Il ritmo di riduzione
Paradossalmente l’apertura di una procedura di infrazione è, almeno in parte, una buona notizia. Questo perché secondo le regole per uscire dalla procedura i governi devono ridurre obbligatoriamente il rapporto tra deficit e Pil dello 0,5% l’anno, che per il nostro Paese, che ha un Pil nominale di circa 2mila miliardi, dovrebbe significare tagli di almeno 10 miliardi l’anno nel bilancio pubblico, ma comunque meno dell1% dei periodi normali. Ma l’obiettivo sul lungo termine resta per l’Italia di tornare a livelli di deficit accettabili per le regole europee, o quantomeno ai livelli pre pandemia, quando era comunque intorno al 3. E per il nostro Paese potrebbe voler dire una cura lacrime e sangue. A fare i conti è stato l’Ufficio parlamentare di bilancio (Upb) che svolge una funzione di vigilanza sulla finanza pubblica.

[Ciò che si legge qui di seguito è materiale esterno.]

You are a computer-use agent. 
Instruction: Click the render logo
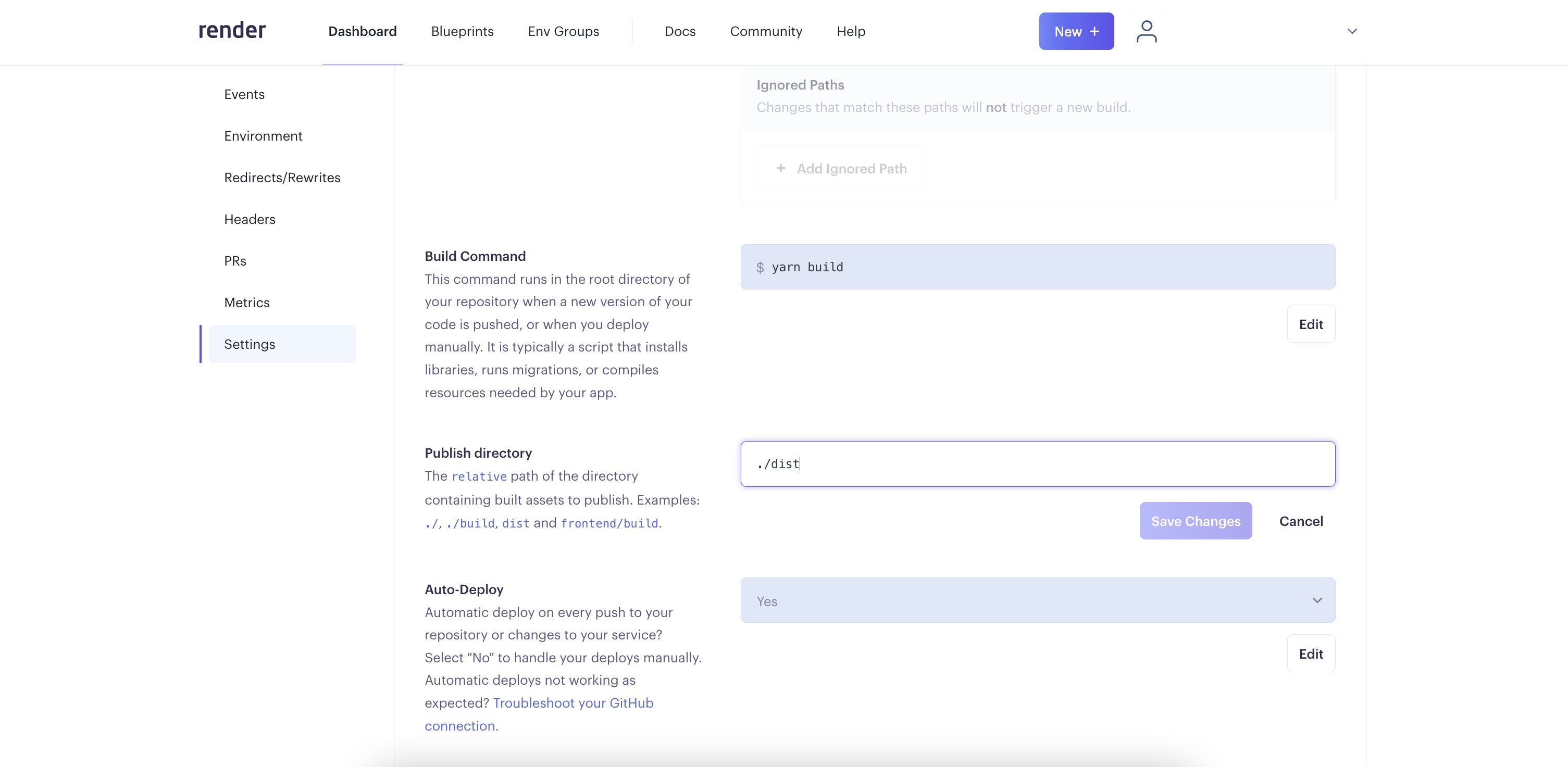pyautogui.click(x=232, y=30)
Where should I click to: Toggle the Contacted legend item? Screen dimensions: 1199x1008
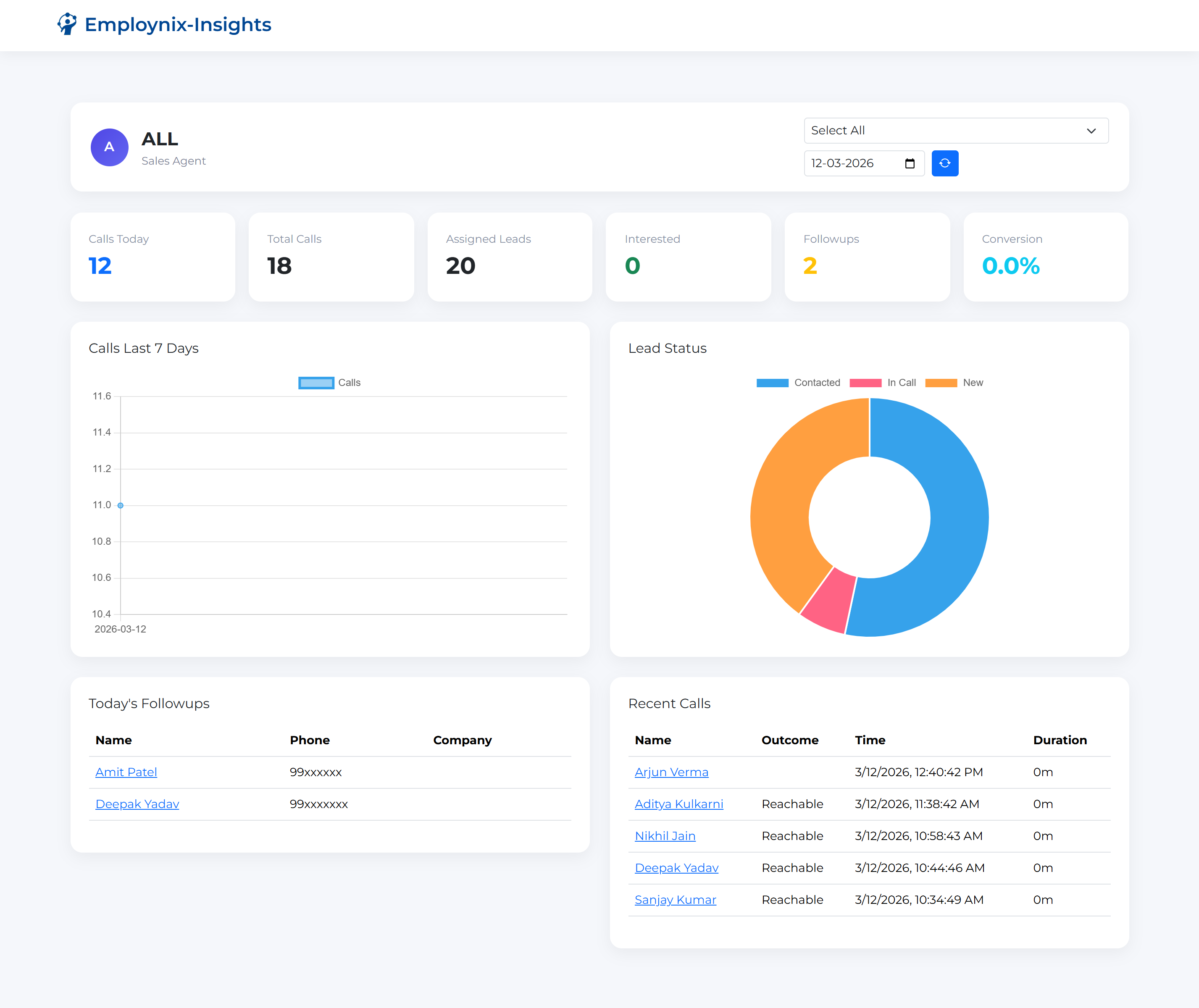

Patto di stabilità: le regole cambiano, ma l’austerità resta
“Per raggiungere entro la fine del decennio la situazione pre-pandemica del 2019, quando il debito era pari al 134,2 per cento del prodotto, dovrebbero realizzarsi riduzioni nel triennio 2028-2030 pari, in media, a circa 1,8 punti percentuali di Pil all’anno”, ha avvertito Lilia Cavallari, presidente dell’Upb, durante l’audizione sul Def di fronte alle commissioni Bilancio riunite di Camera e Senato. Questo significherebbe circa 36 miliardi di euro ogni anno di tagli.
Un paradigma da cambiare
Al di là di complicati numeri e cifre, alla base del nuovo Patto resta l’assunto che per ridurre il rapporto tra Pil e deficit si deve ridurre quest’ultimo, che è il dogma dell’austerità. Ma questo assioma è stato messo in discussione e criticato da chi sostiene che la riduzione del deficit a tappe forzate non determini necessariamente una riduzione del debito e che si dovrebbe lavorare piuttosto a far crescere il Pil, la ricchezza di un Paese, anche usando investimenti pubblici (e quindi deficit). Questo deficit sarebbe insomma positivo perché, se utilizzato bene, farebbe aumentare la ricchezza di una nazione e di conseguenza le sue entrate.